Closed jhalterman closed 11 months ago
I'd like to propose an alternative that I think would be a little simpler, and not involve modifications to the statefulset annotations.
Instead of adding a lock annotation that the prepare-downscale
webhook checks for, we put roughly the same logic into the prepare-downscale
that the controller would use in your plan.
In psuedo code, the prepare-downscale
hook would check:
def is_being_rolled_out(statefulsets) -> bool:
for sts in statefulsets:
if not sts.state.replicas == sts.state.updated == sts.state.ready:
return True
return False
The prepare-downscale
webhook would run this whenever it's called and reject the request if there is a rollout happening.
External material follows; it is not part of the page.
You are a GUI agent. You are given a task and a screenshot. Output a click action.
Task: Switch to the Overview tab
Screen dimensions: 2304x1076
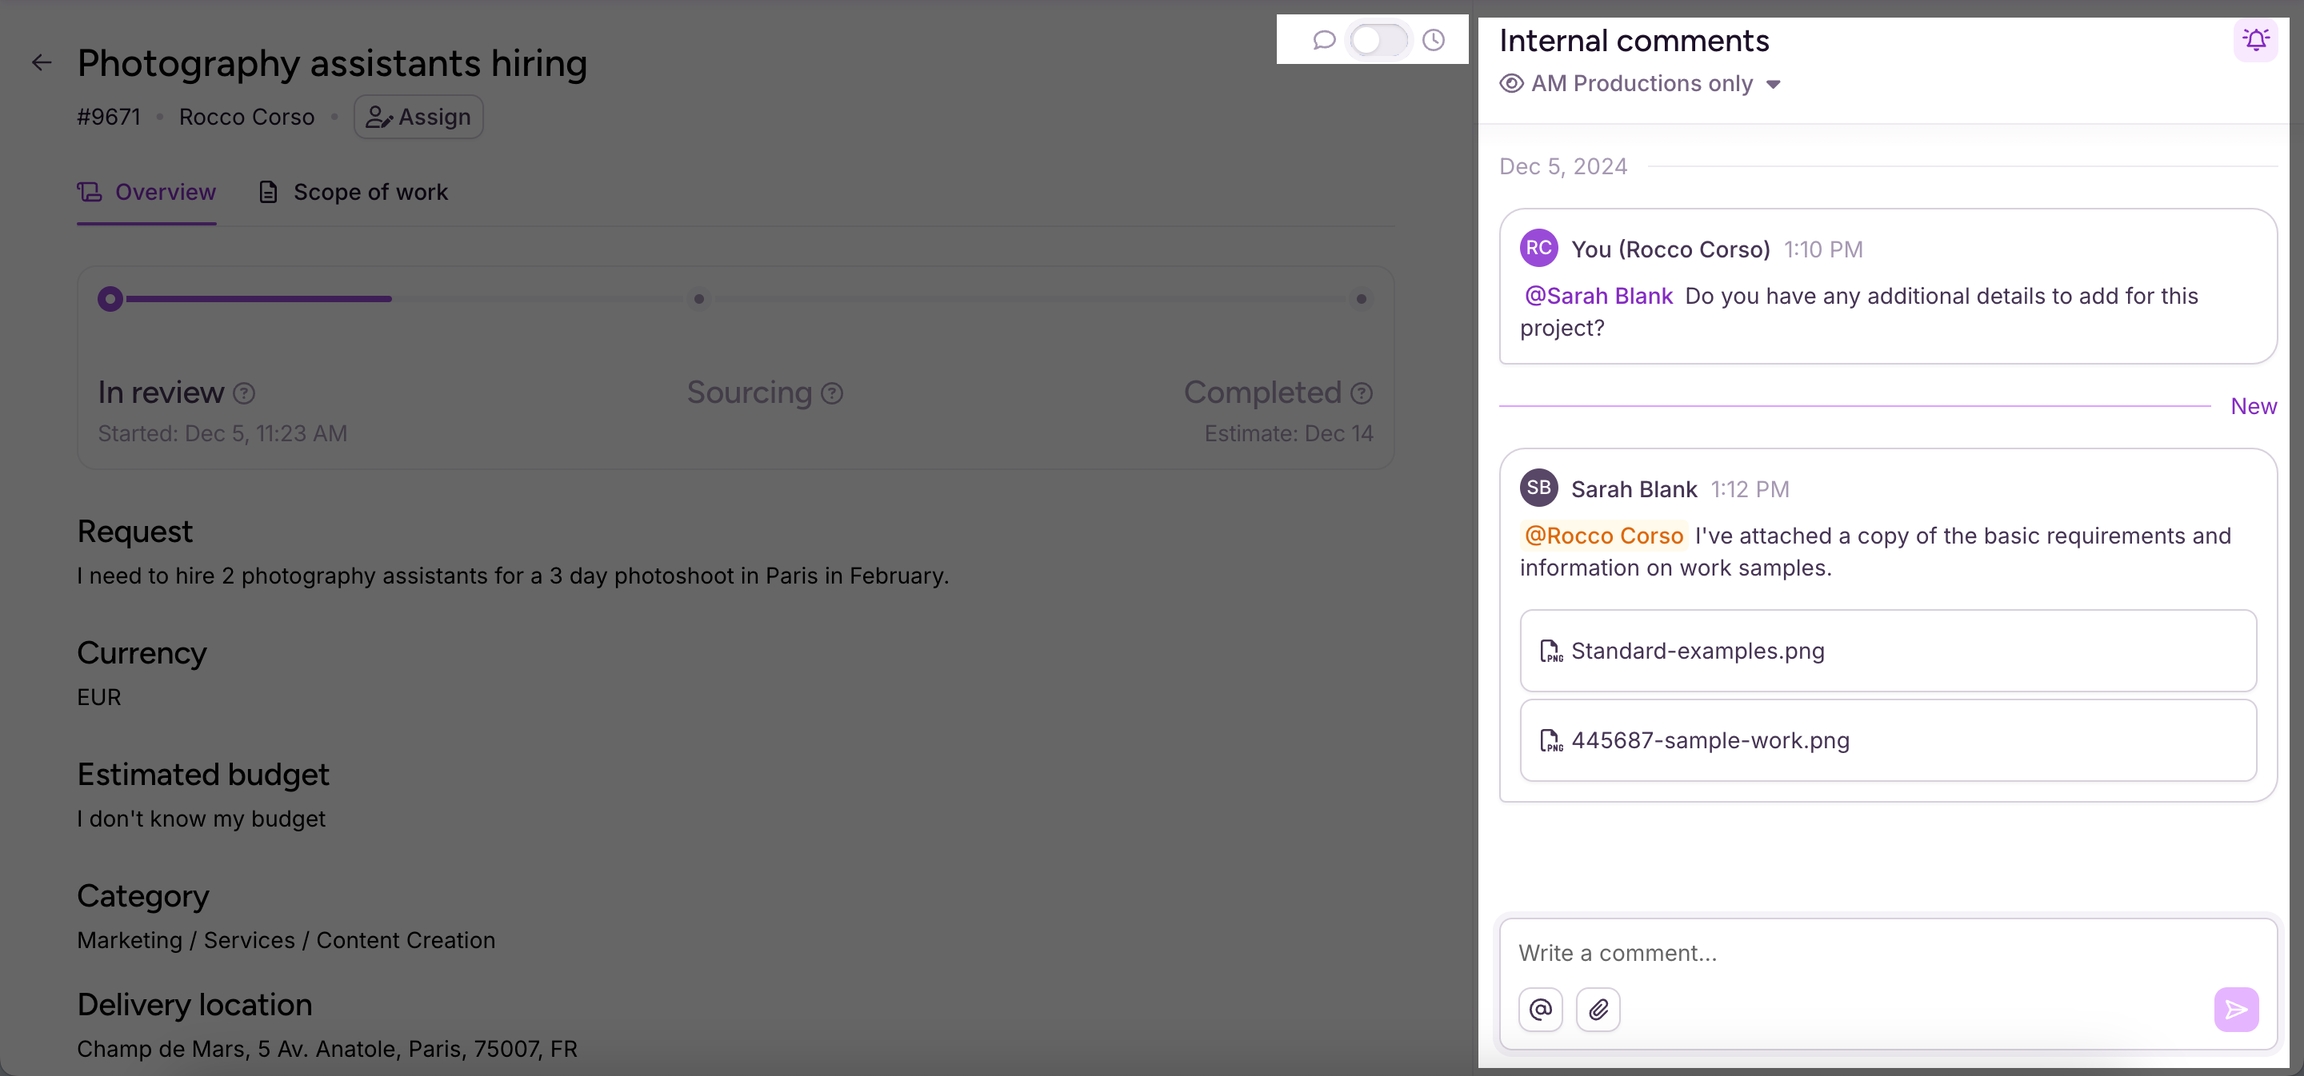pyautogui.click(x=147, y=192)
This has the advantage of disallowing downscaling as soon as the updates to statefulsets (via PR + flux) are merged: all pods will no longer be considered "updated".
I also think this would be a better fit for the way the rollout operator works: there's not really any "state" to a rollout, the rollout operator reads the state of the world and adjusts statefulsets accordingly.
I like that proposal. There is a race though, where if a rollout is in progress and gets back to a steady state where sts.state.replicas == sts.state.updated == sts.state.ready
, then a downscale could start at the same time. This would cause the next rollout iteration to fail, and we'd be stuck mid-rollout.
One way we could mitigate this is by making sure each rollout iteration doesn't delete all of the pods - it could delete max-unavailable - 1
. Only after the last iteration would all replicas be updated and ready again, at which point a downscale could be allowed.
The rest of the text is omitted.